# To do
Rewrite the rows from the line containing "Where should I click to: Launch" through the last line of the rows, both ends included, as a numbered list with blank lines omitted.

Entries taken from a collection
● ● ●
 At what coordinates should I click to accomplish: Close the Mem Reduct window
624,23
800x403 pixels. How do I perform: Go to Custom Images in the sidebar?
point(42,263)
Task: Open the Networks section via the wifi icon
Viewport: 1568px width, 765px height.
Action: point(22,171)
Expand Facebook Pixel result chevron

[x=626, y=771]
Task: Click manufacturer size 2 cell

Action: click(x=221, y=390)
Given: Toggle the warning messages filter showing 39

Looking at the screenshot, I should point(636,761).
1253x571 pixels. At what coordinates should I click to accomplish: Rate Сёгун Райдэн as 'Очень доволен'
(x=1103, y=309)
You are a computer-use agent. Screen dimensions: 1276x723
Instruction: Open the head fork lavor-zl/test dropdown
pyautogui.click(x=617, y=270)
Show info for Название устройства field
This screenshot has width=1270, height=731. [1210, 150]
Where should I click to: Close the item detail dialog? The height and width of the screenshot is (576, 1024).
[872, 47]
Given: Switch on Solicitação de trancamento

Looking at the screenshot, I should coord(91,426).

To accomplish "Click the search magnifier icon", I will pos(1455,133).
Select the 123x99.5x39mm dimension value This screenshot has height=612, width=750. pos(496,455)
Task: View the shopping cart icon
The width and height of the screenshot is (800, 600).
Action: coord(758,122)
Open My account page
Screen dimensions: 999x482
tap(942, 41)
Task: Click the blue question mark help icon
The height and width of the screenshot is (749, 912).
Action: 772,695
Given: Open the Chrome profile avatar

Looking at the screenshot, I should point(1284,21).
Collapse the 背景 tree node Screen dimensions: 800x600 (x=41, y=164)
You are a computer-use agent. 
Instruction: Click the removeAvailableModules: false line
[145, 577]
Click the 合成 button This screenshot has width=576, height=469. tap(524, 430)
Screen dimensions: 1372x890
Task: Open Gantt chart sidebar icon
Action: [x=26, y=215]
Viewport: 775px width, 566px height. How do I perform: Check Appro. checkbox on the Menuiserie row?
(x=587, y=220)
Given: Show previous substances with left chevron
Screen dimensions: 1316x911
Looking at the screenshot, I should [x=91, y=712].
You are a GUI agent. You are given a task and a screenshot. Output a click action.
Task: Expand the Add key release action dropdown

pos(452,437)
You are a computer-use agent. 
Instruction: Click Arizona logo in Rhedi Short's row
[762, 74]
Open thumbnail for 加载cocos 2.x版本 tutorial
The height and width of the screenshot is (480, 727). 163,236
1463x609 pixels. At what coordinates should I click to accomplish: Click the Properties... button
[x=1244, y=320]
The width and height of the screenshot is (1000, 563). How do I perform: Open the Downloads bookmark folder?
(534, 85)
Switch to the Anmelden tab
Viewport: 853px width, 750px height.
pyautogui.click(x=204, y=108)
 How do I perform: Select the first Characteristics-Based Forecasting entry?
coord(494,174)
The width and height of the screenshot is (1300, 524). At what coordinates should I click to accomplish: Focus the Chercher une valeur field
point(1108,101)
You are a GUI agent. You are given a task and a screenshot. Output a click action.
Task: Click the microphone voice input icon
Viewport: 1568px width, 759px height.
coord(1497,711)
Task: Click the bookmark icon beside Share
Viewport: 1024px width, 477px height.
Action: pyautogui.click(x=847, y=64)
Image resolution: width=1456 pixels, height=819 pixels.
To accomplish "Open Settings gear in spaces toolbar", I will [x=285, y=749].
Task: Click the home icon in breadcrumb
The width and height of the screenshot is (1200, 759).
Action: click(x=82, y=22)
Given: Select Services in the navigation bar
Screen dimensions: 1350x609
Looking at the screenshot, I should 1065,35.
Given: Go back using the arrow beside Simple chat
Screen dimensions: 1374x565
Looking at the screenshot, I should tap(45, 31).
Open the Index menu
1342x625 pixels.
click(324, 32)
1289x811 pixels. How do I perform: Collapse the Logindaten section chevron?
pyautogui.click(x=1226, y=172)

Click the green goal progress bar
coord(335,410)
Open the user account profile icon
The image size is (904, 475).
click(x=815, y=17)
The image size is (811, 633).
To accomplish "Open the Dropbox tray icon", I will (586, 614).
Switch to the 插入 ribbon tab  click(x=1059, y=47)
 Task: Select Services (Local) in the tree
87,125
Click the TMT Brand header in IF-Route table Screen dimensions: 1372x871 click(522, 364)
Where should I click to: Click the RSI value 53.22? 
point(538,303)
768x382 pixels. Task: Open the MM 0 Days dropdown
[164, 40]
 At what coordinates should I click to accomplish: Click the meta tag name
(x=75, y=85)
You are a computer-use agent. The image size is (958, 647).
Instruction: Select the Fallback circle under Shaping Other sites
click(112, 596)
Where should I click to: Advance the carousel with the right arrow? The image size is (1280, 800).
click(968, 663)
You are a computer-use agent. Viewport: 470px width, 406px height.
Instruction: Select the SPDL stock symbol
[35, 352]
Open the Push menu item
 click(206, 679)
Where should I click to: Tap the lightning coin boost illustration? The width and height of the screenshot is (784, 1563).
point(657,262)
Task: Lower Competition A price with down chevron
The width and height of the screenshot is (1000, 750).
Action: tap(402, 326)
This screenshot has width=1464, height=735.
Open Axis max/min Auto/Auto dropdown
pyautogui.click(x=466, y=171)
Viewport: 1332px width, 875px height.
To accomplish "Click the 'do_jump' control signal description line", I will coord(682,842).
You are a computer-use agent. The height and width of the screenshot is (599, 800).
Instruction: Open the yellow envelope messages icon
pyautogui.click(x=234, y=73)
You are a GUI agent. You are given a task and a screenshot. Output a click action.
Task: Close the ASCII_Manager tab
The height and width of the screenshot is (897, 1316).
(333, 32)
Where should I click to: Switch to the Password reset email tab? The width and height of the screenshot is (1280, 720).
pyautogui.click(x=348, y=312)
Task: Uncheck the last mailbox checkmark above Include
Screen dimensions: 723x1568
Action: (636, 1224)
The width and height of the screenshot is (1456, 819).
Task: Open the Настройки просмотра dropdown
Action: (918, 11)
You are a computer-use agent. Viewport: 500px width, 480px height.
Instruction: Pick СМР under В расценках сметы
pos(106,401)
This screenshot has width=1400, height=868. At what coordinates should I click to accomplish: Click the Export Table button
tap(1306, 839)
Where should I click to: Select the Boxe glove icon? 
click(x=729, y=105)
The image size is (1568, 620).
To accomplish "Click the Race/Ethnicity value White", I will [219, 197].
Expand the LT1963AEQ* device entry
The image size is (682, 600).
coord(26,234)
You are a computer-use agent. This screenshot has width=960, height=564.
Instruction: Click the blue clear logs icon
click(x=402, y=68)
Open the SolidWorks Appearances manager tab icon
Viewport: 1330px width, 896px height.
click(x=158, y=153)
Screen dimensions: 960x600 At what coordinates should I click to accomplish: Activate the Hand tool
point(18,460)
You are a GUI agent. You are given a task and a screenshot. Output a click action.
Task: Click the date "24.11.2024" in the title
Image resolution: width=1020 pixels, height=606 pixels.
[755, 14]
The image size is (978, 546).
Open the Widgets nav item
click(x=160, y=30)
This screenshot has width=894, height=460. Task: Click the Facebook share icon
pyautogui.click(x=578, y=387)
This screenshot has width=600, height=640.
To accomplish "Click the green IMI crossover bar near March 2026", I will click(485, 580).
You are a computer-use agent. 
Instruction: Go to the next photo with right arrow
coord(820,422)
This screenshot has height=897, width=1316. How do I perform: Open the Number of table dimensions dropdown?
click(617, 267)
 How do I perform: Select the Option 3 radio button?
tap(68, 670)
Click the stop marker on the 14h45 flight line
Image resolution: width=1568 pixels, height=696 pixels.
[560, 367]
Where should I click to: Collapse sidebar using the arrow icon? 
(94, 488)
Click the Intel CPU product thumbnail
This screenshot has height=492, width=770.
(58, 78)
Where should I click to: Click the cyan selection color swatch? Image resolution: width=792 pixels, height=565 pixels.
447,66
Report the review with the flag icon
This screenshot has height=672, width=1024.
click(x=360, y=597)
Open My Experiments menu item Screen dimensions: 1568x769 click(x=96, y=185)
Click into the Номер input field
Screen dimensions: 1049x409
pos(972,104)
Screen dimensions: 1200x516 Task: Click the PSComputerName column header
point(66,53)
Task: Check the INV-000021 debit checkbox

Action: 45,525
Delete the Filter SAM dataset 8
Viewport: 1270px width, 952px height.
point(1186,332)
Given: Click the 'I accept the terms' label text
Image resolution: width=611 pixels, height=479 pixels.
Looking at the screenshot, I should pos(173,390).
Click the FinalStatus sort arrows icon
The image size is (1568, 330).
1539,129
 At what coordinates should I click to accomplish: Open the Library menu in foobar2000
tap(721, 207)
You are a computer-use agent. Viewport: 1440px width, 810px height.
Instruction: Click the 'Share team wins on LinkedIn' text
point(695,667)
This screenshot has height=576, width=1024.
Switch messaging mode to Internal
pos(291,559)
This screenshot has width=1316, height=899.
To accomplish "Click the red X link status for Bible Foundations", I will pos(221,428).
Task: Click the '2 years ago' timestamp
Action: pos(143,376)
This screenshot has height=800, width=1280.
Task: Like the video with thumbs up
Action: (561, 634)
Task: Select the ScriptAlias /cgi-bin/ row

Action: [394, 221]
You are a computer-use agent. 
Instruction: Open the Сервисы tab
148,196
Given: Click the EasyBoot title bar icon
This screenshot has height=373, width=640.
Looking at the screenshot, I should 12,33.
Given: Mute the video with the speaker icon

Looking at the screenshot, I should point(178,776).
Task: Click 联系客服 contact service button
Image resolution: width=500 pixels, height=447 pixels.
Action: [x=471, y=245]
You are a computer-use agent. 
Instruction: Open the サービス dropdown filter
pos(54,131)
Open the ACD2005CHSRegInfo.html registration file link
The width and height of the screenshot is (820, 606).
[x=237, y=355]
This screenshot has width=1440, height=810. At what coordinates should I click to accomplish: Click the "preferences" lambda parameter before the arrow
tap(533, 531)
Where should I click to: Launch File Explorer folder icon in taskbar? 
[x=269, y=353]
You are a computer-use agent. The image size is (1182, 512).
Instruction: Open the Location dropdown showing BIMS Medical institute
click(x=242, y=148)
● ● ●
# Worked answer
1. Where should I click to: Launch File Explorer folder icon in taskbar? 
2. [x=269, y=353]
3. You are a computer-use agent. The image size is (1182, 512).
4. Instruction: Open the Location dropdown showing BIMS Medical institute
5. click(x=242, y=148)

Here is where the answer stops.